Here you'll find divorce help and support from other Mners. For legal advice, you may find Advice Now guides useful.

Would you married again (after a horrible divorce)?

88 replies

Jne1 · 07/11/2021 07:57

Just curious… My NEx has been hideous during the divorce process.
I want to believe that he’s only pig in the world but know this is unrealistic. So my question is, for those who have been through a horrible and messy divorce, would you ever get married again?

OP posts:
Soopermum1 · 08/11/2021 20:08

No, I'll never marry again. I have a lovely partner who is not interested in money or material things so I think it would be highly unlikely he'd try to rinse me like the current stxh is trying to do, despite barely seeing the kids and contributing very little financially over the years.

But, still...

Luckily he's not into the concept of marriage.
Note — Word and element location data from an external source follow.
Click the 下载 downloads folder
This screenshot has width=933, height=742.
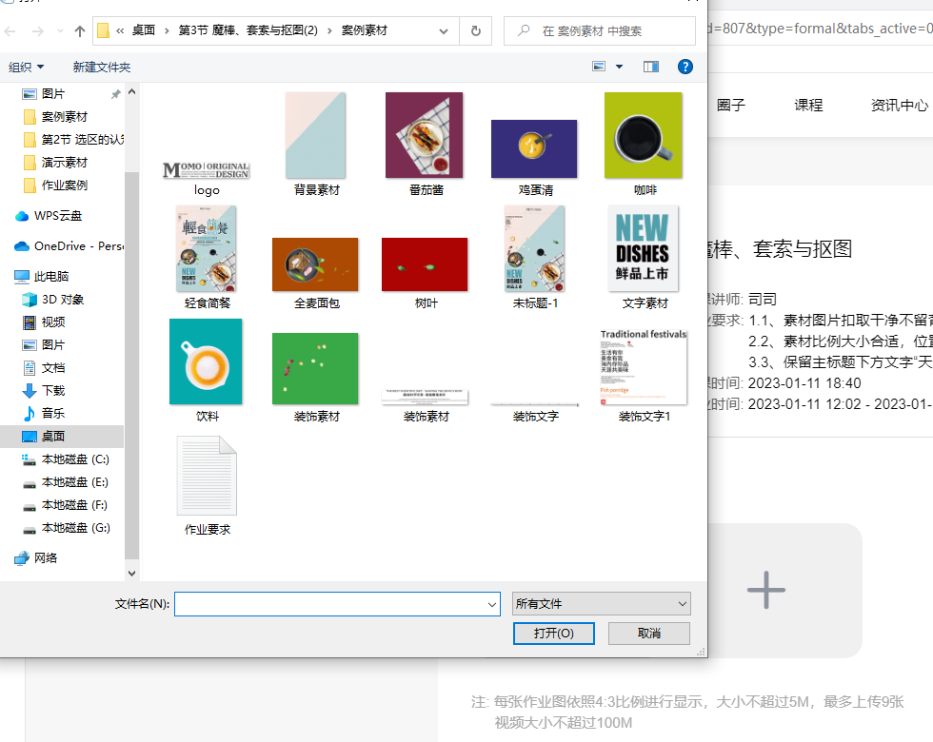point(53,391)
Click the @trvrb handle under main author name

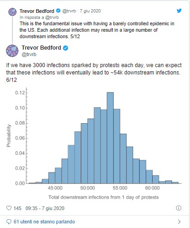[x=29, y=54]
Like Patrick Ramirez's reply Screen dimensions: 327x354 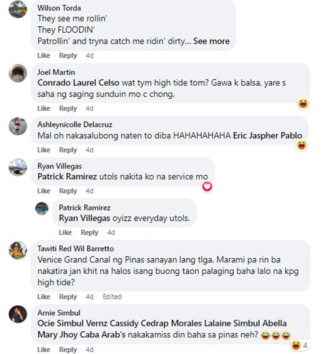(x=65, y=232)
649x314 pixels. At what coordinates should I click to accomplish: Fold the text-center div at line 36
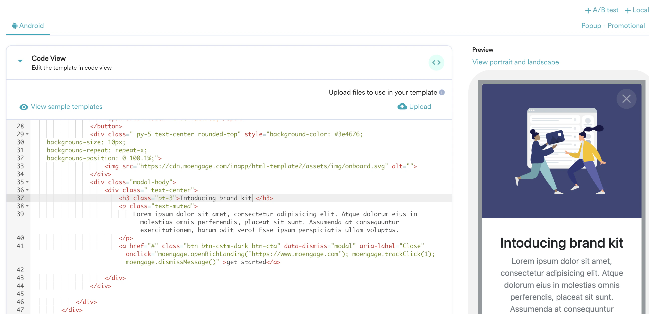tap(27, 190)
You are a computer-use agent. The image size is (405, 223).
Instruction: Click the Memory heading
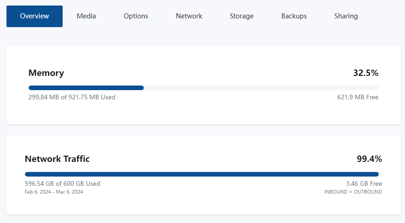click(46, 73)
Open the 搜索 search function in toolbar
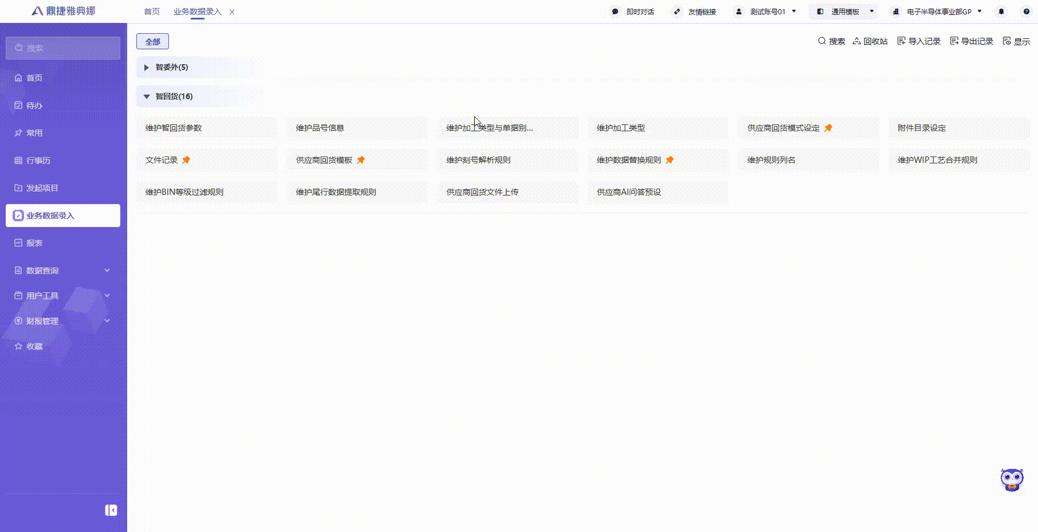This screenshot has height=532, width=1038. [831, 41]
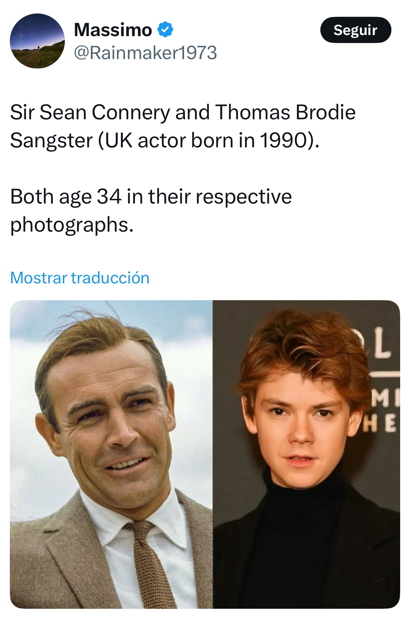Image resolution: width=410 pixels, height=627 pixels.
Task: Click "Thomas Brodie" in the tweet text
Action: pyautogui.click(x=285, y=112)
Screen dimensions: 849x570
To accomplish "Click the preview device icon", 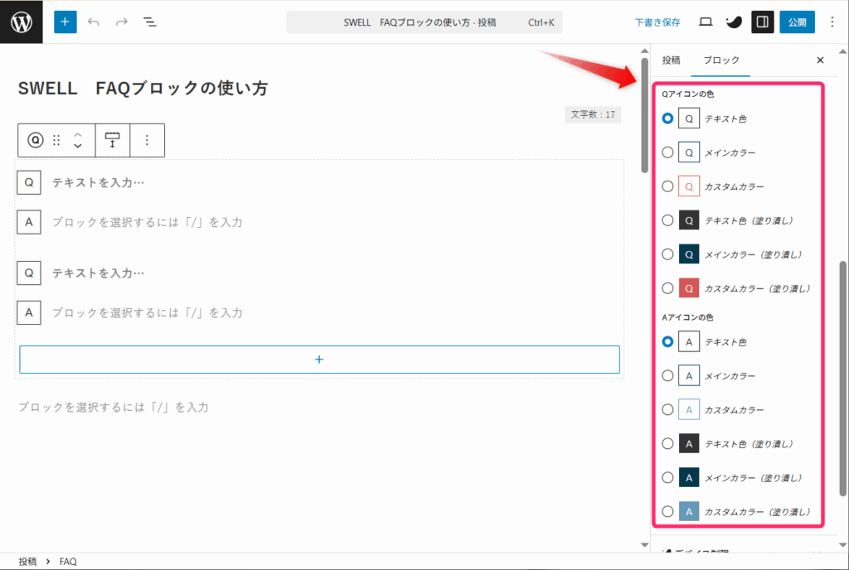I will coord(706,22).
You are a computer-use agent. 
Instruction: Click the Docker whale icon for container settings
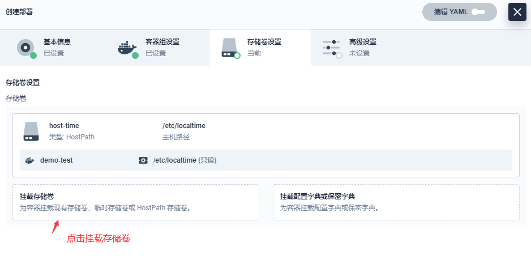pos(127,48)
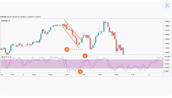172x98 pixels.
Task: Click the tallest green candle near 16:00
Action: [104, 26]
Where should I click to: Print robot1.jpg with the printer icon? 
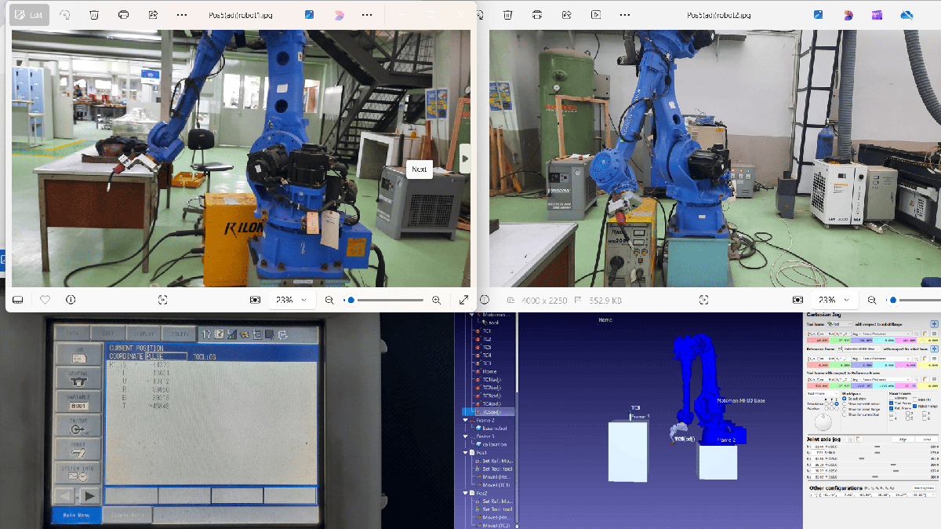click(x=124, y=15)
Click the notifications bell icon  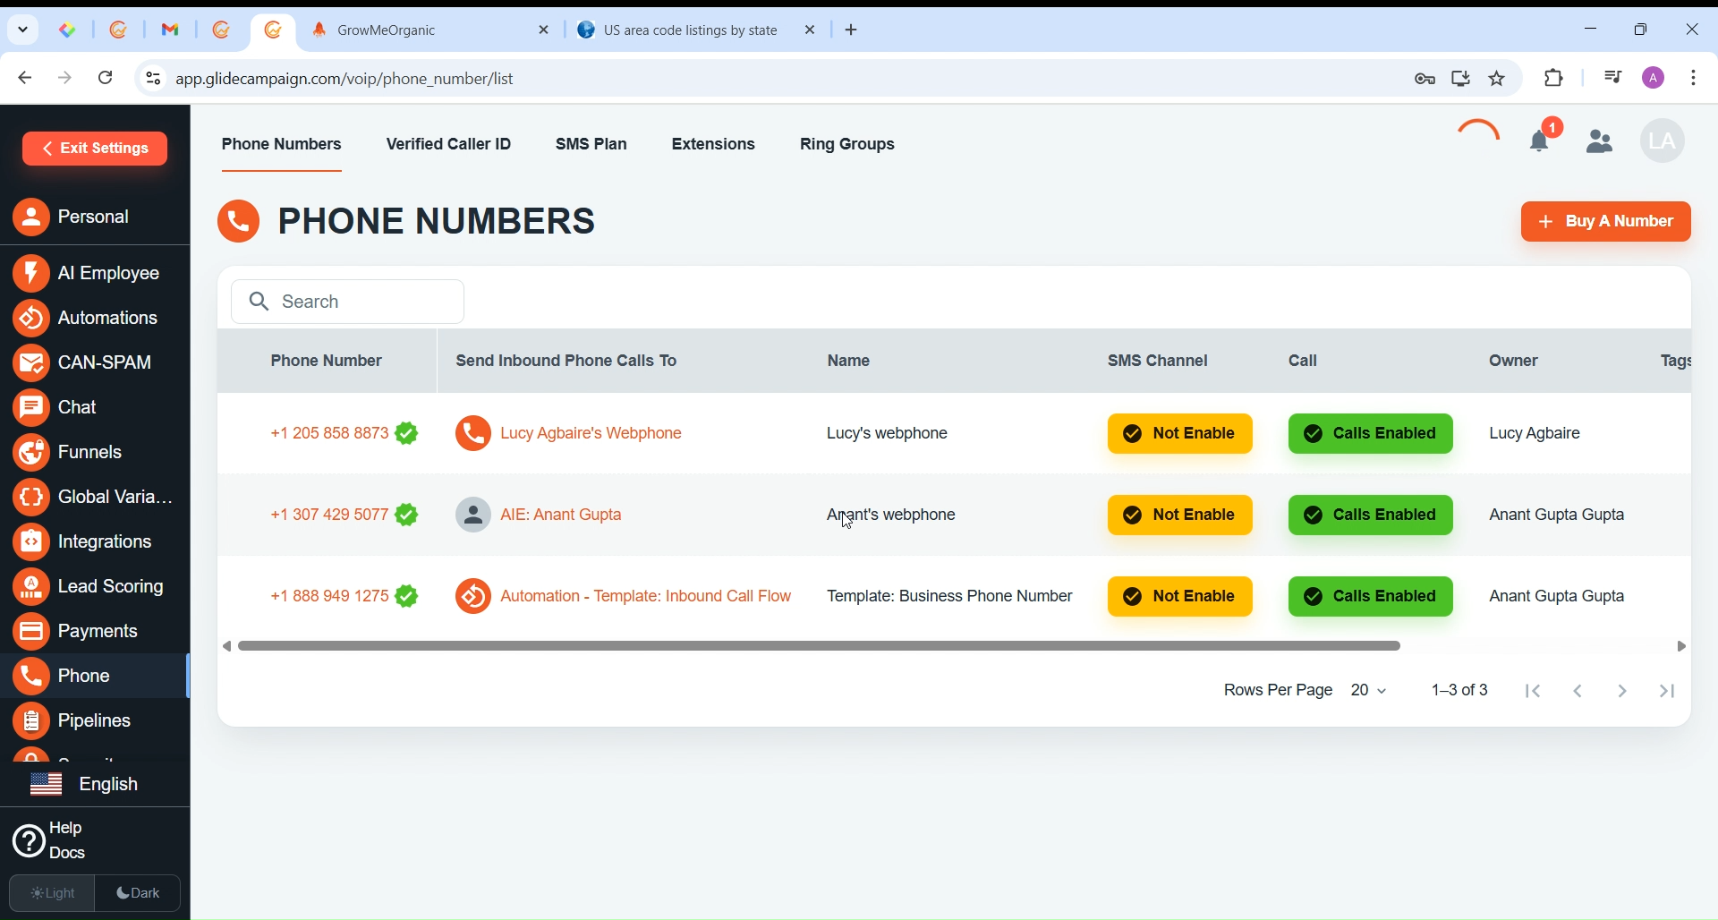[x=1541, y=141]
My ex will probably marry again if finds anyone dumb enough to last the distance. He's already fathered a child with some random woman from a very short relationship , so I can't see my children inheriting anything from him.

TeeBee · 14/11/2021 13:45

No and mine wasn't too bad.

AllInTentsWithPorpoises · 15/11/2021 14:04

I doubt it. 5 years after separating, 3 years after starting divorce proceedings, over a year into mediation and ex has just decided the settlement we had finally, finally agreed on doesn't actually suit him and wants to start all over again all whilst offering me less despite an increase in his earnings and pension. He is a narcissistic tosspot and consequently I have trust issues. Someone would have to be pretty fucking amazing to make me want to go down that route again.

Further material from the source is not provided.